North Sea Oil Exploration
North Sea oil and gas exploration dropped by 35 per cent last year, taking it back to levels last seen five years ago, according to figures published by Deloitte yesterday.
Throughout the whole of 2009, only 78 new wells were drilled in the North Sea region in 2009, compared with the 121 drilled in 2008. Meanwhile exploration was down by almost 50 percent and appraisals by 25. However, in somewhat of an anomaly new drilling in the Norwegian North Sea shot up by 18 percent last year thanks to a more generous tax regime.
Harsh taxes are said to be the reason that activity in the UK's North Sea activity has been stunted. Oil production is also by far the most highly taxed part of the British economy, with its own special rate of 50 percent, rising to 75 percent for older fields.
Positive outlook for 2010

"The North Sea is in decline as a source of hydrocarbons and although there are companies out prospecting for more, Britain has no real incentives to encourage them and slow down the decline," Graham Sadler, the managing director of Deloitte's Petroleum Services Group, to UK newspaper the Independent.

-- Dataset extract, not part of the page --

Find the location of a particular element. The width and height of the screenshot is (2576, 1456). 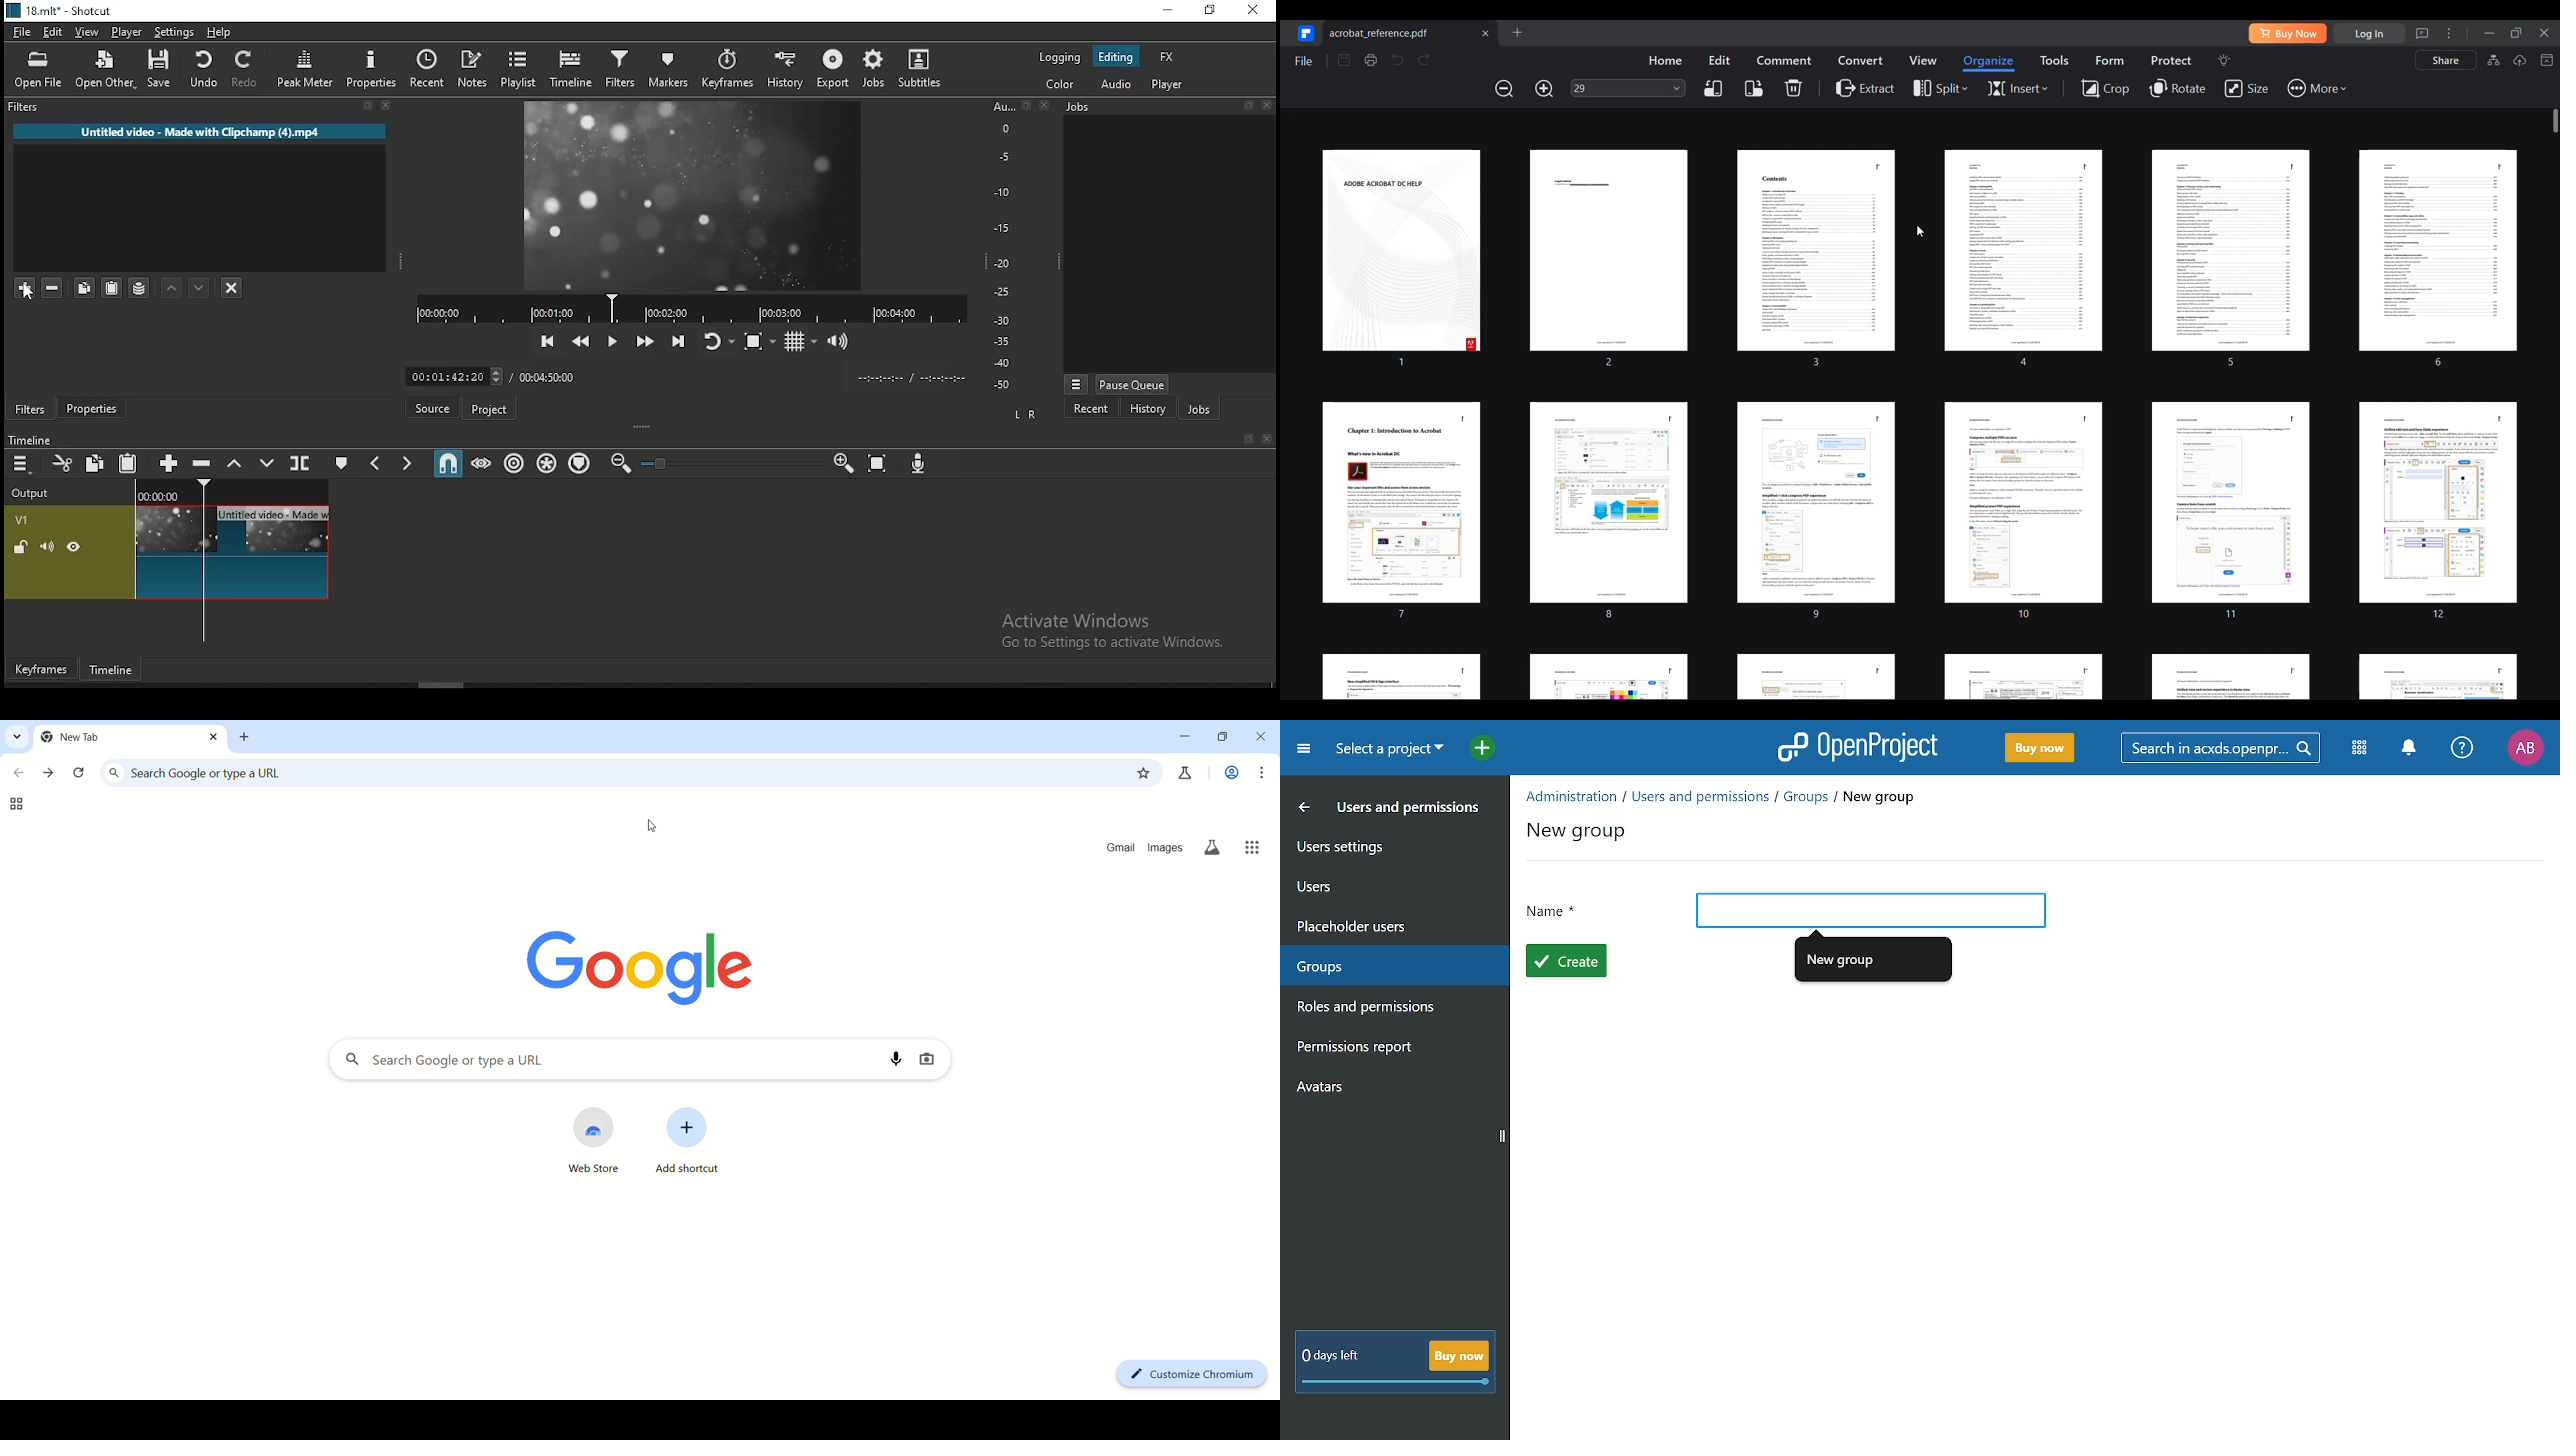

Elsewhere the value of oil and gas deals announced last year increased by 10 percent from 2008 to $198 billion, although the total number of deals fell from 1,152 to 837, according to Ernst & Young's third annual global oil and gas transactions review.
Upstream deals accounted for 72 percent of oil and gas deals announced in 2009, leading to a positive outlook for the sector in 2010, says Ernst & Young.

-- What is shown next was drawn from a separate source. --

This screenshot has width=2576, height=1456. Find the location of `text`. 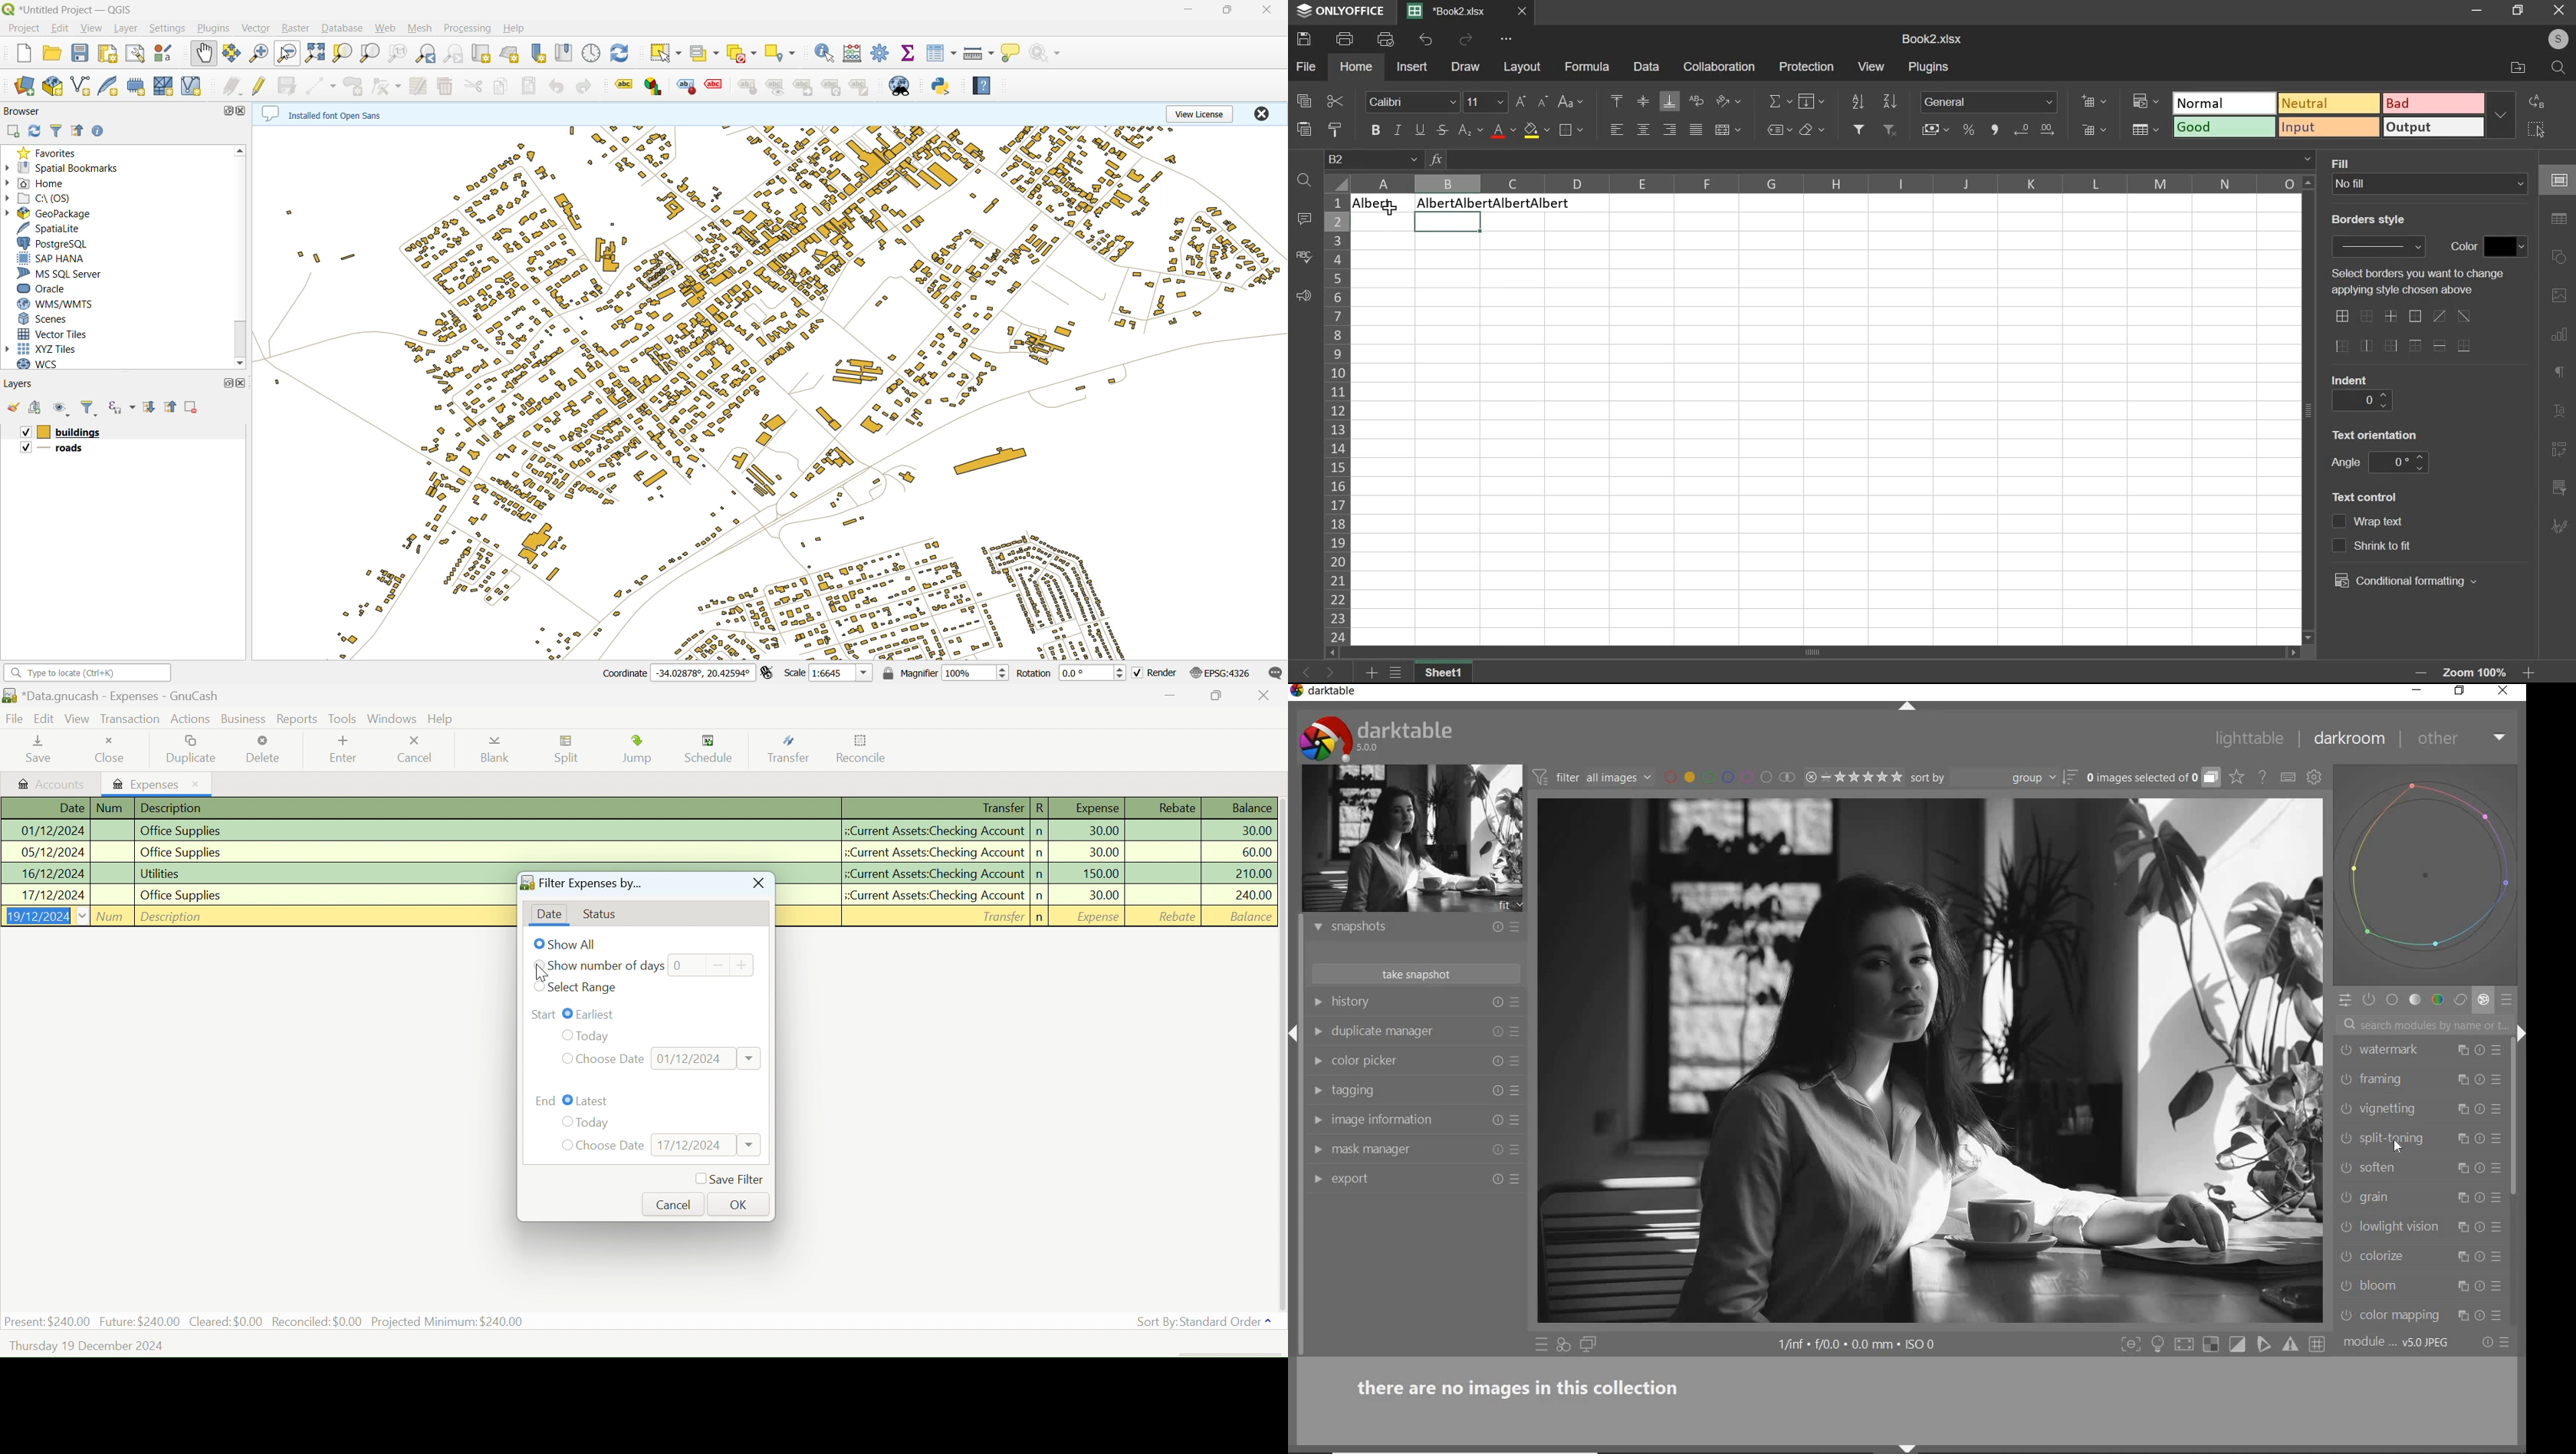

"Stronger exploration budgets"
"The positive trends that we have seen in recent months are likely to continue into 2010 and the outlook for oil and gas transactions is healthy in upstream and oilfield services," says Andy Brogan, global oil and gas transaction advisory leader at Ernst & Young.
A strong recovery in the upstream sector has been attributed to higher oil prices generating a scurry of equity investments.
Jon Clark, oil and gas director at Ernst & Young, said: "The oil price has strengthened, equity capital is starting to flow back into the sector, development projects are coming back on stream with increasing frequency, and stronger exploration budgets are being set for 2010."